そなたはわらわにそれを食わせ、しばらくすると、立ち去った。
それきり、会うことはなかったのう。
わらわは回復して、里にもどり、そなたを探した。妖術で、あるいは、にんげんたちに尋ねて。
が、みつからなんだ。
そうしてながい時間がたち、あのいくさが起こって。
そなたは、わらわの前にたった。
……ごっ、ふっ、けふっ。
……にはは。しゃべりすぎたのう。
そなたを見かけたときには、もう、虫の息じゃった。じゃのに、斃れぬ。腕をうしない、腹が裂け、それでもそなたは、わらわに斬りかかってきおった。斬れるはずがないのにのう。
もっとはよう、気づいてやれればよかった。
わらわにできることは、わらわの手でとどめを刺すことだけじゃった。
そうすれば……。
けっ、けっ、こふっ。
われらの一族にな、秘伝がふたつあってな。
いちど命を失うたにんげん、骸を、妖にかえる術。
そうして、妖を、にんげんに戻す術。
にはは。わらわはな、一族でも最強といわれた術つかいじゃぞ。
ふたつを同時におこなうことは、むずかしいが、できぬことではなかった。
まあ、ちょっとした代償が、あるがのう。にふふ。
いったん妖としたものをにんげんに戻すのじゃ。ことわりをいくつも、いくつも破っておこなう術、それを元に戻すというのじゃ。
術者のいのちくらいは、それは、必要となろうて。
骸が目が覚めてから、五日後に、ぜんぶ、成就するようになっておる。
今日がその、五日目じゃ。
……ああ、しゃべりすぎたの。
いささか、つかれ、た……わ。
……ぬ。そなた、どこへいった。ん、そこに、おると……? みえぬぞ。なんじゃ。あたりまで暗くなっておるのう。くふっ、けふっ。
……ふぅ。に、はは……。
……のう。約束してくれぬか。
にんげんに戻ったら、もう、いくさには関わらぬと。
おのれの里に戻って、しずかに、暮らすのじゃ。
山をみて、鳥のこえをきいて、世界のことわりに、よう、耳をかたむけて、のう。
わらわが、そなたをおもいながら、そうして、きた、ように……。
……のう、まだ、そこに、おるか。
そうか。
くふ。ふ。
……ああ、それと、もうひとつ。
そなたがにんげんに戻るときにな、最後に、にんげんの食い物をくちにしなければならぬのだ。

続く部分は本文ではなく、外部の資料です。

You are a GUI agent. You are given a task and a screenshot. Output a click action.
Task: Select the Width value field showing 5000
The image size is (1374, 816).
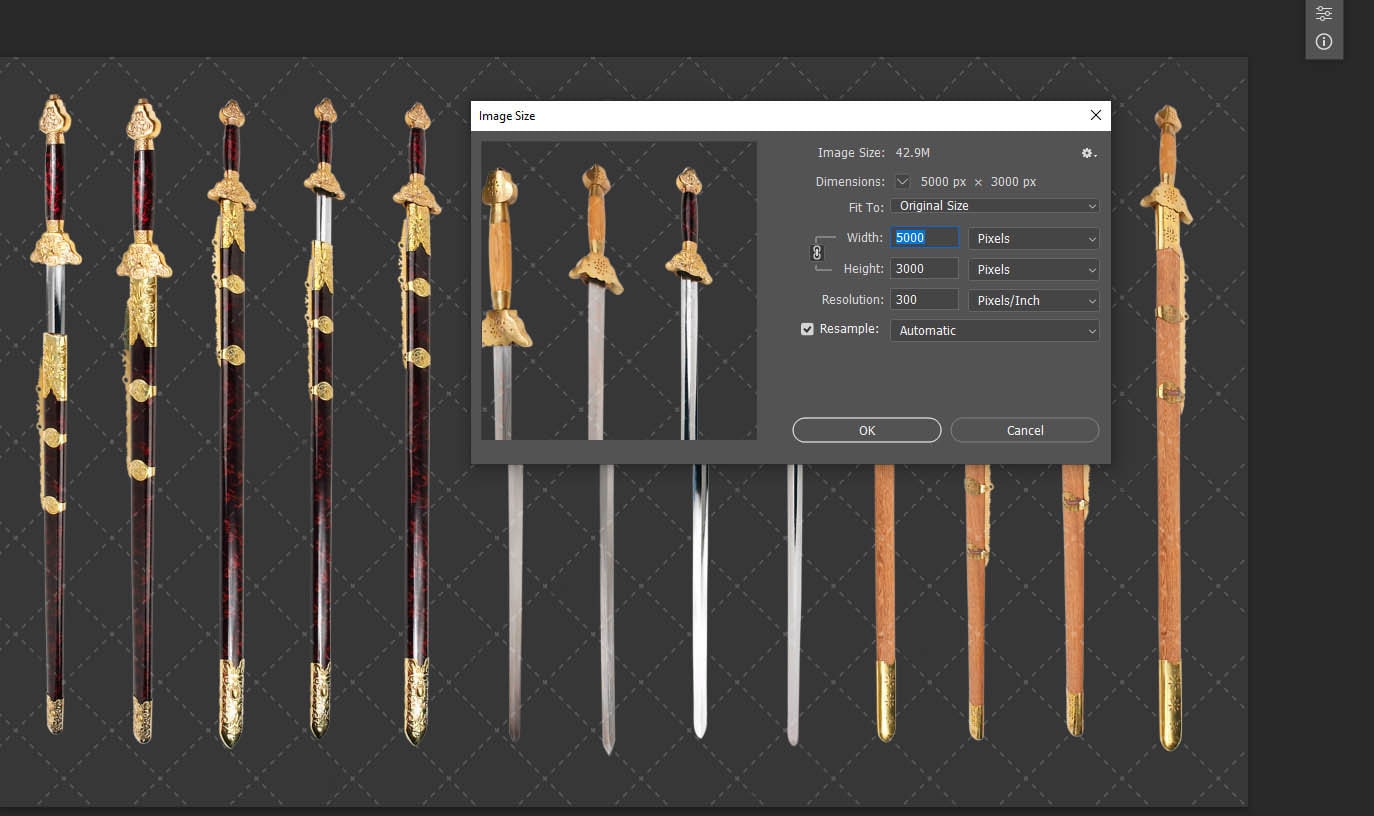click(x=923, y=237)
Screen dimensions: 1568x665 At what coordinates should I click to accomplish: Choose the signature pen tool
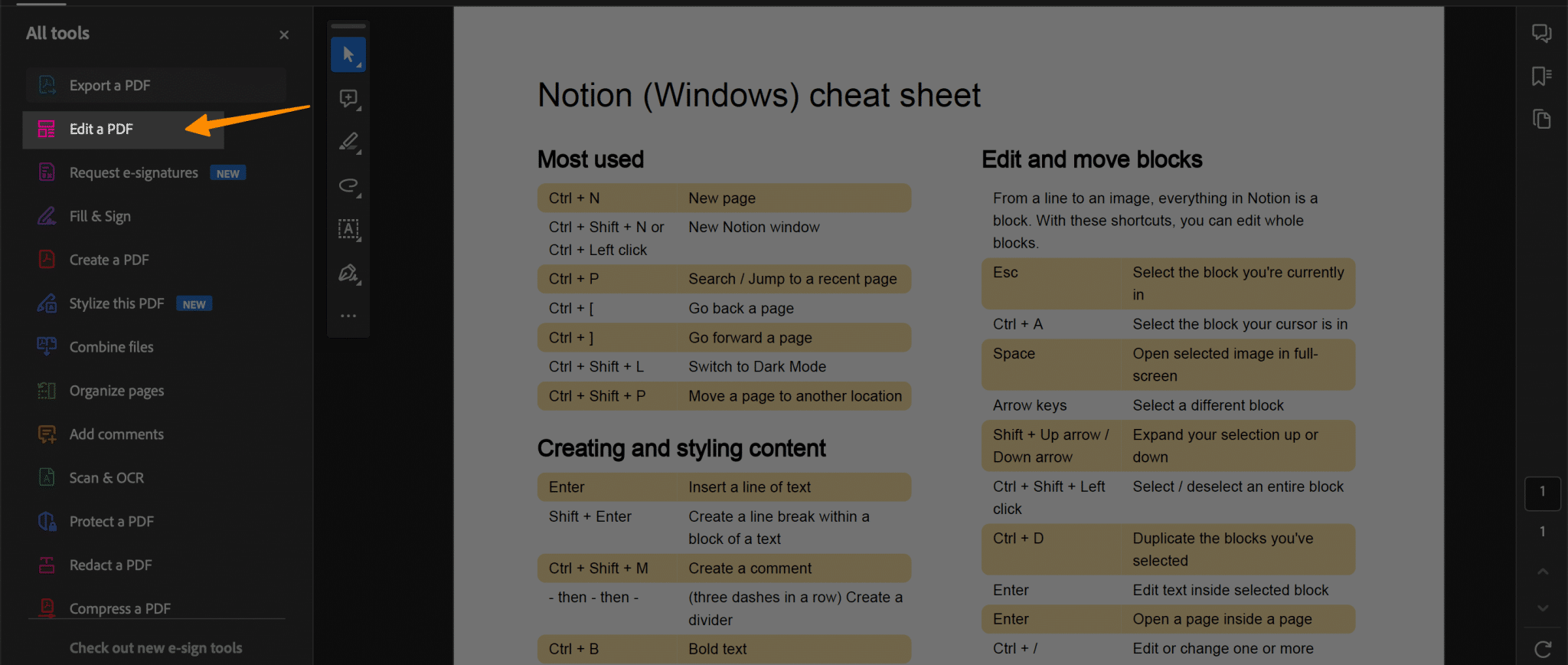click(348, 274)
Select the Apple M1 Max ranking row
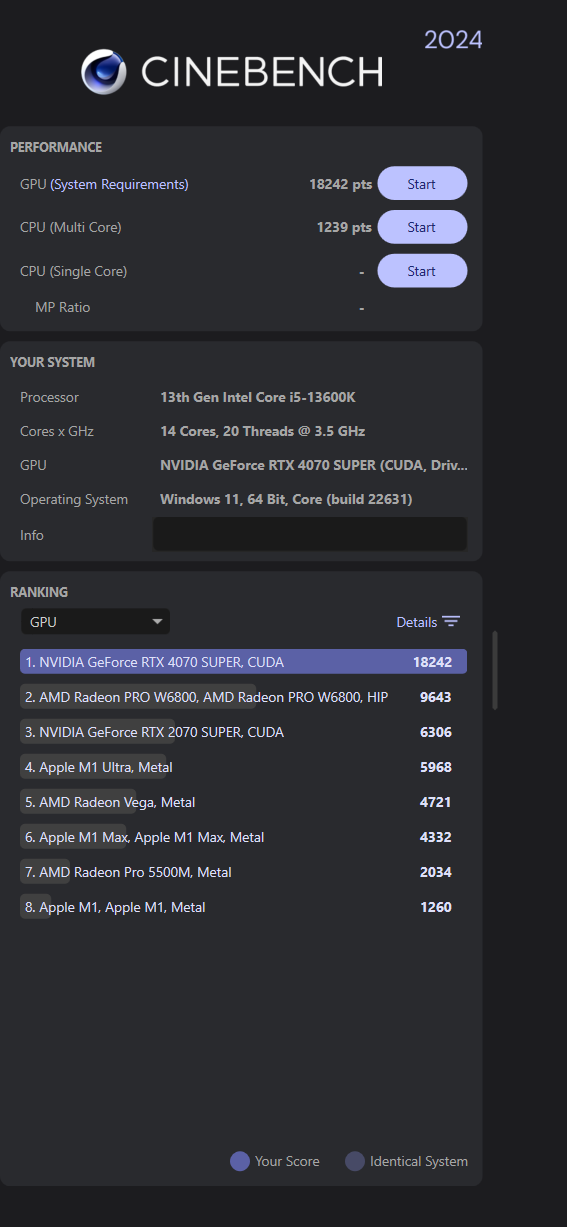This screenshot has width=567, height=1227. pos(243,837)
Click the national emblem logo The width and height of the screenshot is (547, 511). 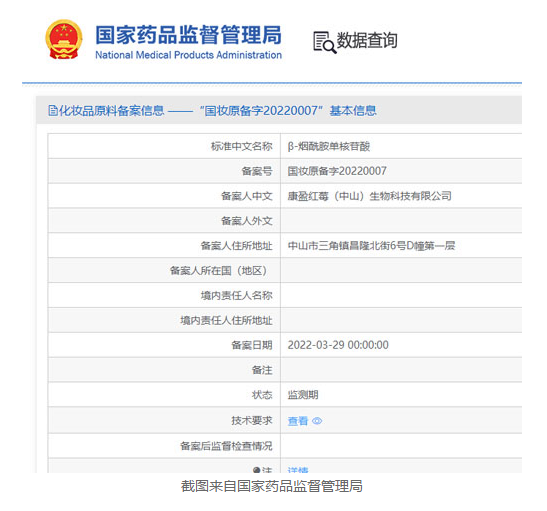pos(64,39)
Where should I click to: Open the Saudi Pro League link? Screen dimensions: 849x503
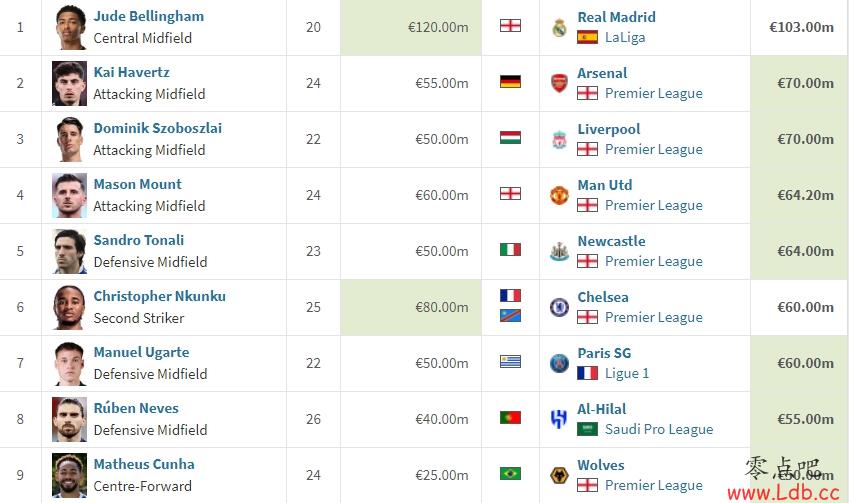point(659,429)
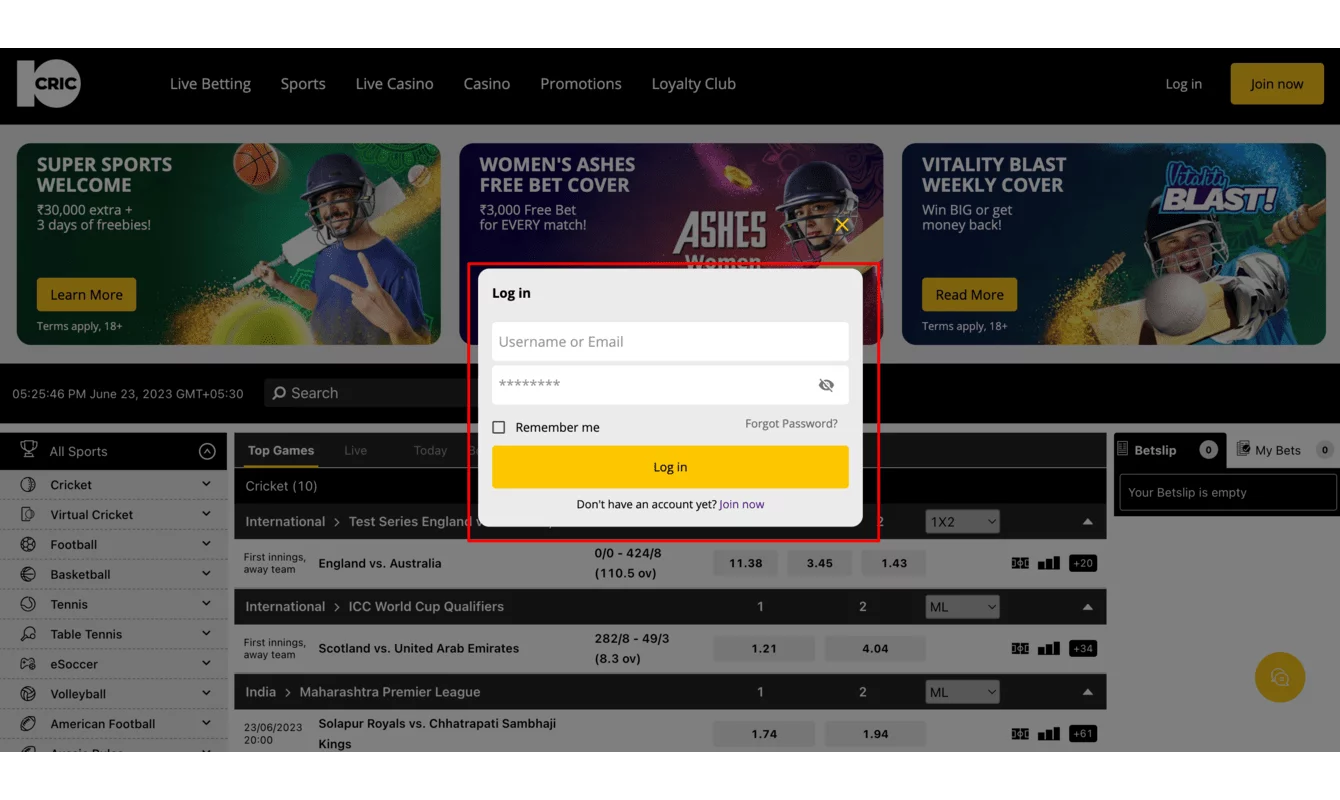
Task: Select the All Sports trophy icon
Action: click(x=30, y=450)
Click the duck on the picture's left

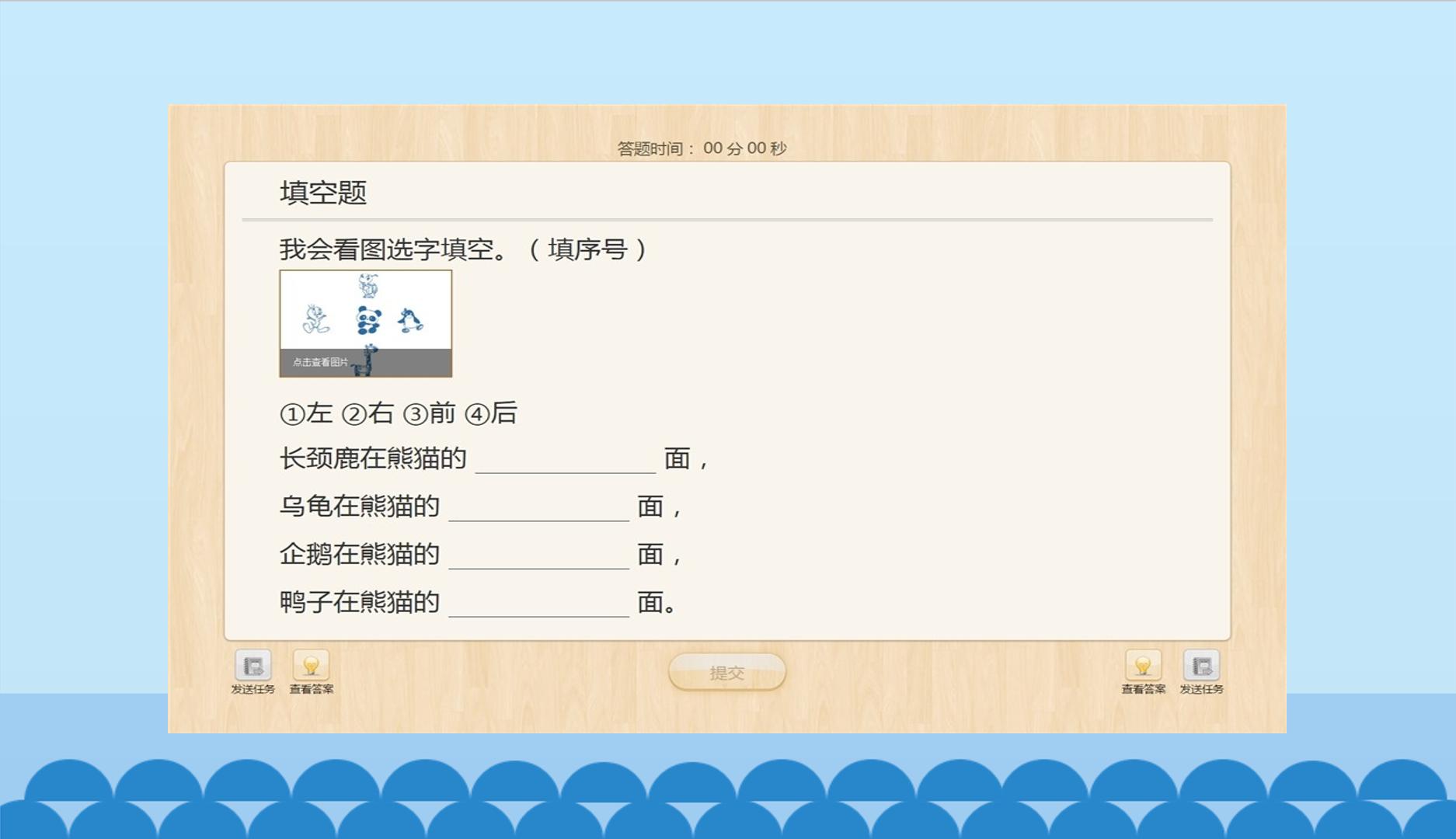click(x=315, y=319)
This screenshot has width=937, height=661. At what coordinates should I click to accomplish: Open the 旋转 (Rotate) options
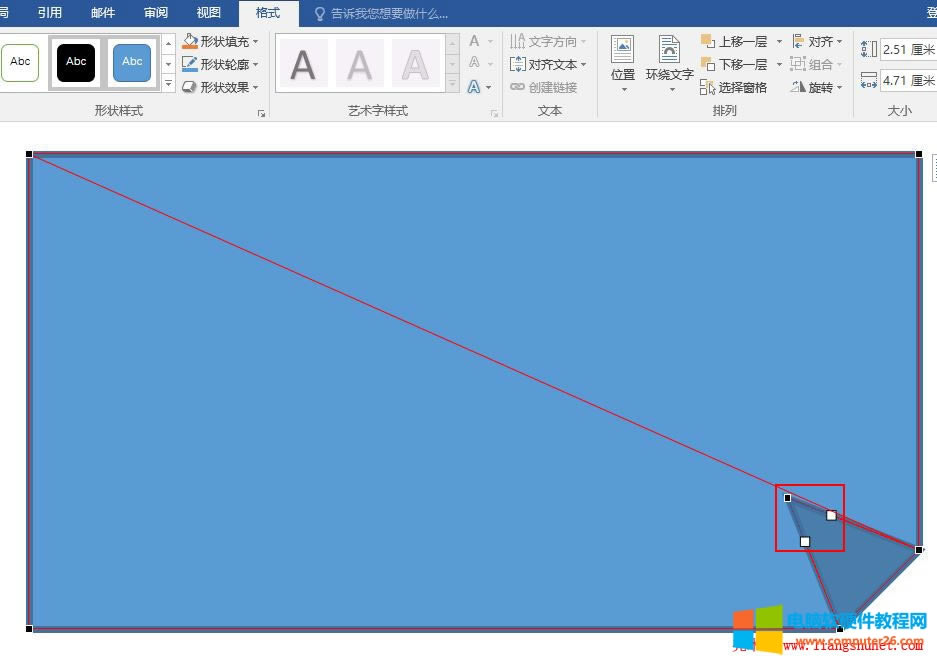click(x=816, y=87)
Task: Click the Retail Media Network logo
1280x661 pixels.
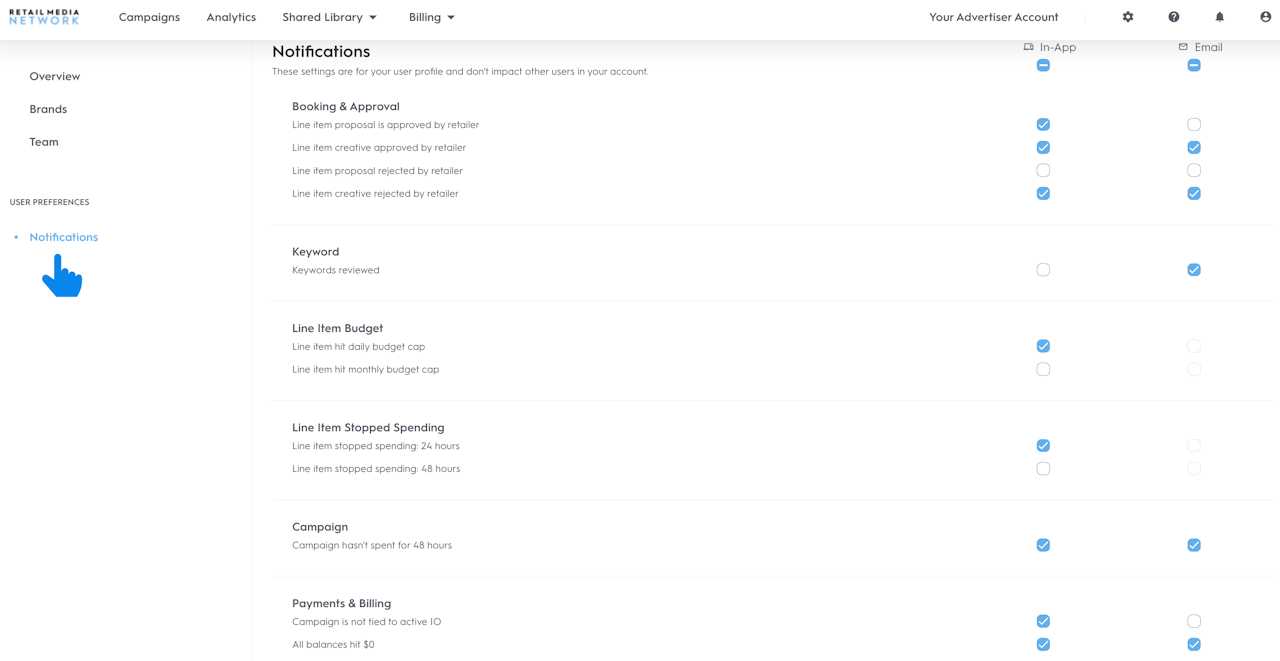Action: [x=44, y=17]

そのために……そこ、に、縁に……あの、あかい実が、積んである、から。それを食うが、よい。ここを、でてゆく、ときにな。
紅い実。なんと、いうた、か……ああ、やまもも。
やまももが、たくさん、置いてある。が、あまり美味くはないのじゃ。
そなたにもろうた、あのときの実。
あれとおなじ味のもの、ずうっと、さがしておったの、じゃがな……ふ、にふ、ふふ。
おなじ味が、見つからのうて、な。
どうしても、見つからのうて。
……くらいのう。
なにも、みえぬ。
……ん? まて……ここ、は……?
なんと……そなたと出会うた、やまじゃ。
いつのまに飛んでおったのじゃろう……そうか、そなたが、術で飛ばしてくれたのじゃな。ふたりで、飛んだのじゃな。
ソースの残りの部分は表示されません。